Beneath this instruction is a listing. Transcribe from it only the stretch from the line with "The height and width of the screenshot is (800, 1280)." through the line with "Task: Click the red", both end lines included, exactly as written.
**** DATA TO PROCESS ****
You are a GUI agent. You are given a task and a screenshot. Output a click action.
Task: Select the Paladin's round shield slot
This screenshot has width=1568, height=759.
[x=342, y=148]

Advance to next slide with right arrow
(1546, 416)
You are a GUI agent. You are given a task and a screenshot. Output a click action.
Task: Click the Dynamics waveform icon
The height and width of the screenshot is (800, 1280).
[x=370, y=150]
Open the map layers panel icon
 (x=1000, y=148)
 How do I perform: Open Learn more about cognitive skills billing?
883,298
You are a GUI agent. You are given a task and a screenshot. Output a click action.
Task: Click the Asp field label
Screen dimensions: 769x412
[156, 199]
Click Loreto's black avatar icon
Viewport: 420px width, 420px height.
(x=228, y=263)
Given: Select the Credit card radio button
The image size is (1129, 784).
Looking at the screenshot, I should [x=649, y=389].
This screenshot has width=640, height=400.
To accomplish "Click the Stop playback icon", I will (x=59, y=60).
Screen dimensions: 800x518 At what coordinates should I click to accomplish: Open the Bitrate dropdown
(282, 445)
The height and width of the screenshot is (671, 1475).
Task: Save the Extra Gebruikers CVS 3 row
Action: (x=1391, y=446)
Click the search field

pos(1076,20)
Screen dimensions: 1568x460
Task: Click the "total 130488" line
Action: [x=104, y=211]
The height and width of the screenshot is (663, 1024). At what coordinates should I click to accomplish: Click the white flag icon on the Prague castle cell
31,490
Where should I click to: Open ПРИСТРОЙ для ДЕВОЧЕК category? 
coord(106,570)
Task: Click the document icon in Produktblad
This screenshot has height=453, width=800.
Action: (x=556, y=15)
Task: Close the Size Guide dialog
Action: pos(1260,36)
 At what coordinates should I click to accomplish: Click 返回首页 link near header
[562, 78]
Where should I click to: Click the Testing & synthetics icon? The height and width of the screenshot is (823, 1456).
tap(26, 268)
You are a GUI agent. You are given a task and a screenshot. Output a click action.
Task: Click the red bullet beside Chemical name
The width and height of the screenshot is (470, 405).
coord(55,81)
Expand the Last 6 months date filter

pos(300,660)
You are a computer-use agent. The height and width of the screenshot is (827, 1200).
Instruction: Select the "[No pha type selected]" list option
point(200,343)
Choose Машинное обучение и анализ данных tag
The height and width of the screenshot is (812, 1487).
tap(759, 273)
****
■ **TASK RESULT**:
The height and width of the screenshot is (800, 1280).
[x=370, y=150]
Open the map layers panel icon
 (x=1000, y=148)
 How do I perform: Open Learn more about cognitive skills billing?
883,298
You are a GUI agent. You are given a task and a screenshot. Output a click action.
Task: Click the Asp field label
Screen dimensions: 769x412
[156, 199]
Click Loreto's black avatar icon
Viewport: 420px width, 420px height.
(x=228, y=263)
Given: Select the Credit card radio button
The image size is (1129, 784).
Looking at the screenshot, I should [x=649, y=389].
This screenshot has width=640, height=400.
To accomplish "Click the Stop playback icon", I will (x=59, y=60).
Screen dimensions: 800x518 At what coordinates should I click to accomplish: Open the Bitrate dropdown
(282, 445)
The height and width of the screenshot is (671, 1475).
Task: Save the Extra Gebruikers CVS 3 row
Action: (x=1391, y=446)
Click the search field

pos(1076,20)
Screen dimensions: 1568x460
Task: Click the "total 130488" line
Action: [x=104, y=211]
The height and width of the screenshot is (663, 1024). At what coordinates should I click to accomplish: Click the white flag icon on the Prague castle cell
31,490
Where should I click to: Open ПРИСТРОЙ для ДЕВОЧЕК category? 
coord(106,570)
Task: Click the document icon in Produktblad
This screenshot has height=453, width=800.
Action: (x=556, y=15)
Task: Close the Size Guide dialog
Action: pos(1260,36)
 At what coordinates should I click to accomplish: Click 返回首页 link near header
[562, 78]
Where should I click to: Click the Testing & synthetics icon? The height and width of the screenshot is (823, 1456).
tap(26, 268)
You are a GUI agent. You are given a task and a screenshot. Output a click action.
Task: Click the red bullet beside Chemical name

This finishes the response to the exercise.